Era il 31 dicembre 1980 quando Papa Giovanni Paolo II, con la lettera apostolica Egregiae virtutis, fece dei due fratelli Cirillo e Metodio i patroni d’Europa con San Benedetto, poiché furono evangelizzatori dei popoli slavi e quindi della parte orientale del vecchio continente.

Si tratta di due santi che non furono mai canonizzati dai papi, dei quali solo nel 1880 il pontefice Leone XIII aveva esteso il culto alla Chiesa universale.

Originari di Tessalonica, città greca a quel tempo facente parte dell’Impero Bizantino, Cirillo e Metodio erano gli eredi di una nobile famiglia greca, il padre Leone era drungario della città, una posizione che gli dava un elevato status sociale.

In giovane età Cirillo si trasferì a Costantinopoli, ove intraprese gli studi teologici e filosofici e tra i suoi precettori c’era il patriarca Fozio.

La curiosità di Cirillo lo vide studiare astronomia, geometria, retorica e musica, ma fu nel campo della linguistica che poté dar prova del suo genio, parlava infatti correntemente il latino, l’arabo e l’ebraico.

Da Costantinopoli, l’imperatore inviò i due fratelli in varie missioni, anche presso gli Arabi e fu durante la missione presso i Càsari che Cirillo rinvenne le reliquie del papa San Clemente, un Vangelo ed un salterio scritti in lettere russe.

La missione più importante affidata a Cirillo e Metodio fu quella presso le popolazioni slave della Pannonia e della Moravia dopo che il sovrano di quei luoghi, Rostislav, poi venerato come santo, chiese all’imperatore bizantino di inviare missionari nelle sue terre.

Cirillo accettò l’invito e, giunto nella sua nuova terra di missione, incominciò a tradurre brani del Vangelo di Giovanni inventando un nuovo alfabeto, detto glagolitico, oggi noto come alfabeto cirillico.

Nell’867 i due fratelli si recarono a Roma per far ordinare sacerdoti i loro discepoli, il pontefice ordinò prete Metodio e approvò le loro traduzioni della Bibbia e dei testi liturgici in lingua slava. Durante la permanenza nella Città Eterna, Cirillo si ammalò e mori il 14 febbraio 869 e fu sepolto proprio presso la basilica di San Clemente.
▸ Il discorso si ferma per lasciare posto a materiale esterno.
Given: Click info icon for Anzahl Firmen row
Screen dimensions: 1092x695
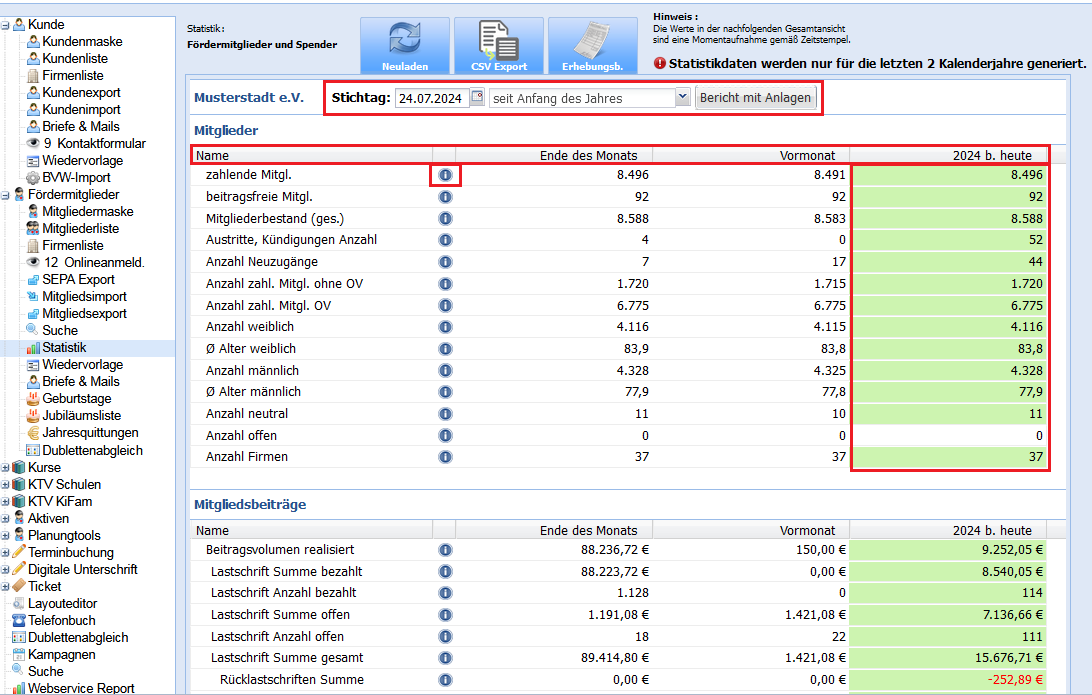Looking at the screenshot, I should [446, 457].
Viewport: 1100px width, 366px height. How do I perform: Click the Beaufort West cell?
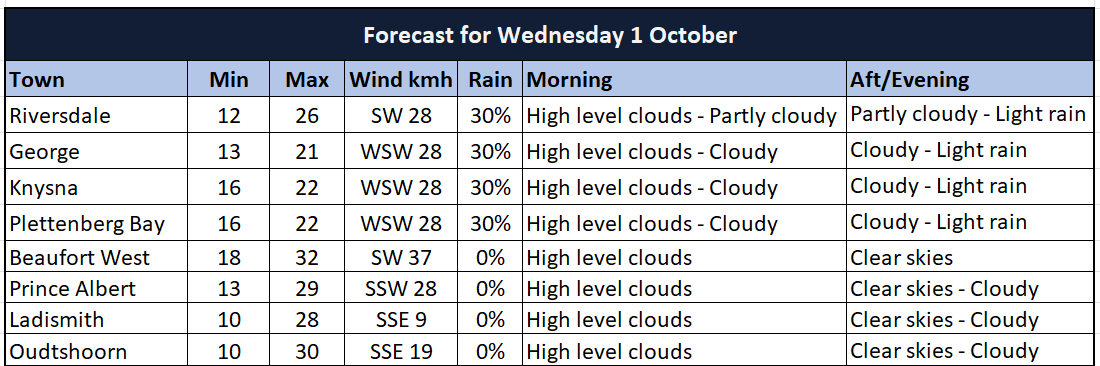97,257
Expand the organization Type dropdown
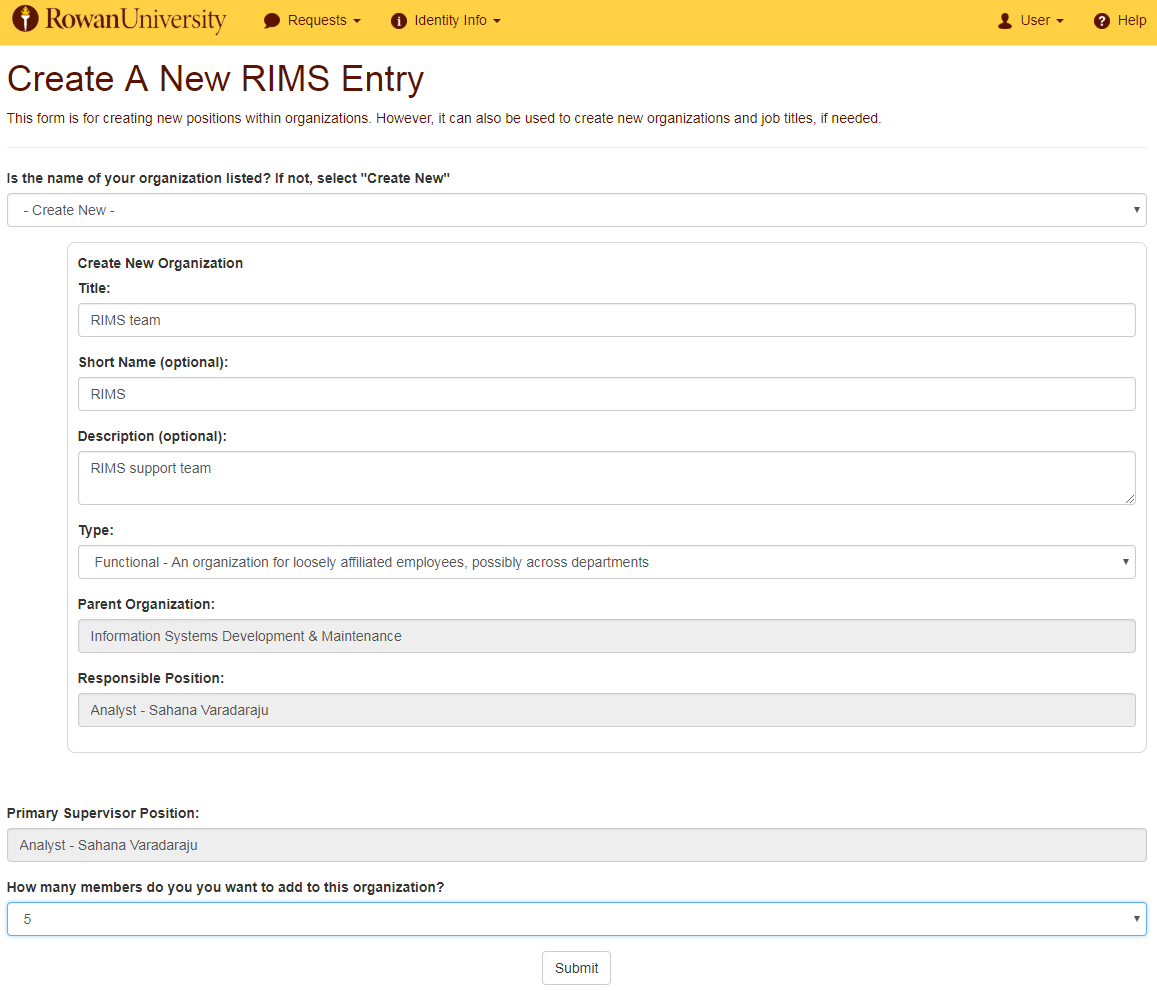Screen dimensions: 1157x991 pyautogui.click(x=606, y=562)
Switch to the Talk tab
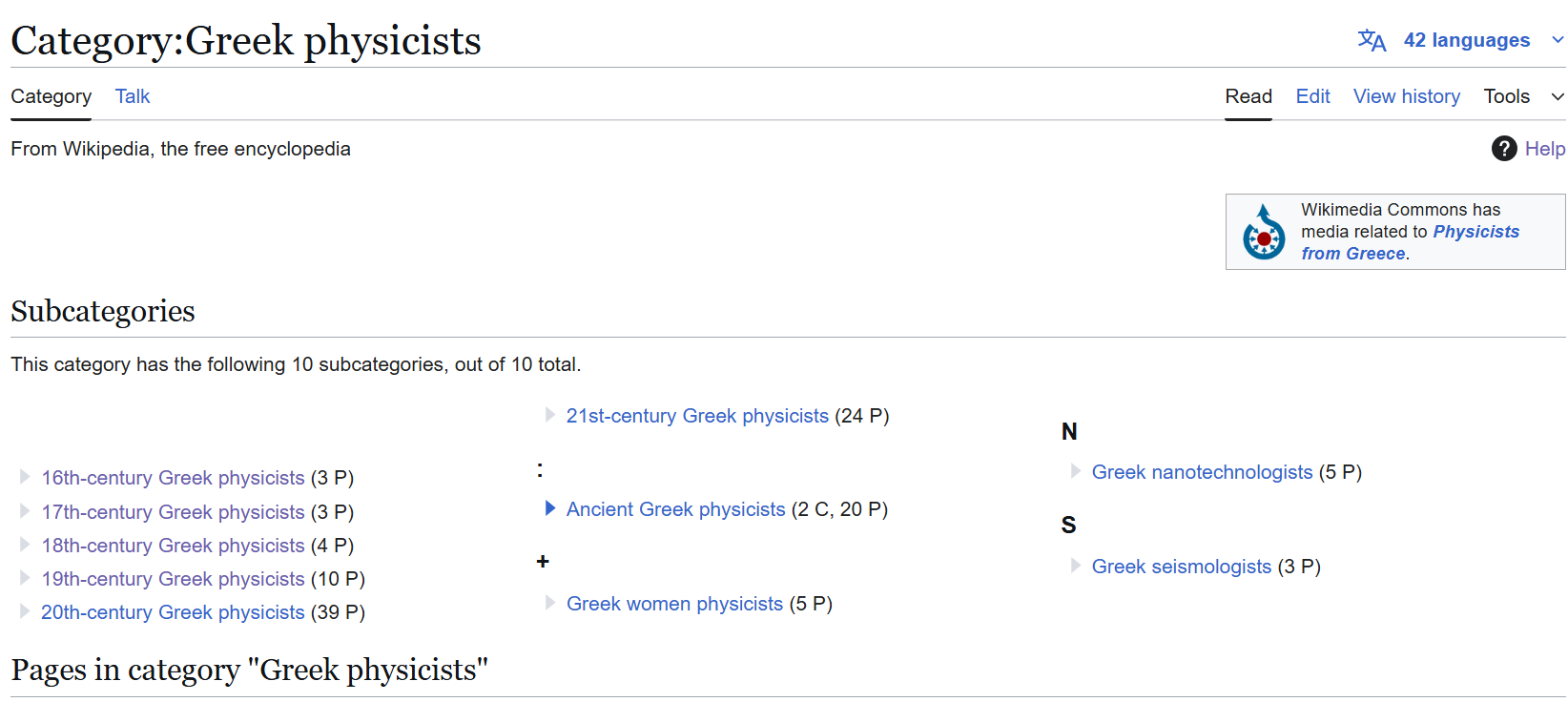 tap(133, 96)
Metodio ritornò poi in Moravia, e durante un secondo viaggio a Roma fu consacrato vescovo e assegnato alla sede di Sirmiun.

Quando in Moravia a Rostislav successe il nipote Sventopelk, favorevole alla presenza tedesca nel regno, iniziò la persecuzione dei discepoli di Cirillo e Metodio, visti come portatori di un’eresia.

Lo stesso Metodio fu imprigionato per due anni in Baviera e morì presso Velehrad, nel sud della Moravia, il 6 aprile 885, mentre i suoi discepoli vennero incarcerati o venduti come schiavi a Venezia.

Ma se l’opera dei due fratelli di Tessalonica scomparve in Moravia, trovò fortuna e proseguimento in terra bulgara, anche grazie al favore del sovrano San Boris Michele I, che abbracciò il cristianesimo e ne fece la religione nazionale.

L’attività dei discepoli di Cirillo e Metodio in questo paese diede origine alla letteratura bulgara, ponendo così le basi della cultura scritta dei nuovi grandi stati russi, inoltre il  cirillico avvicinò i bulgari e i popoli slavi al mondo greco-bizantino.

Il nuovo alfabeto si componeva di trentotto lettere, delle quali ben ventiquattro prese dall’alfabeto greco, mentre le altre furono appositamente ideate per la fonetica slava e ciò comportò una grande facilità nel trapiantare in slavo l’enorme tradizione letteraria greca.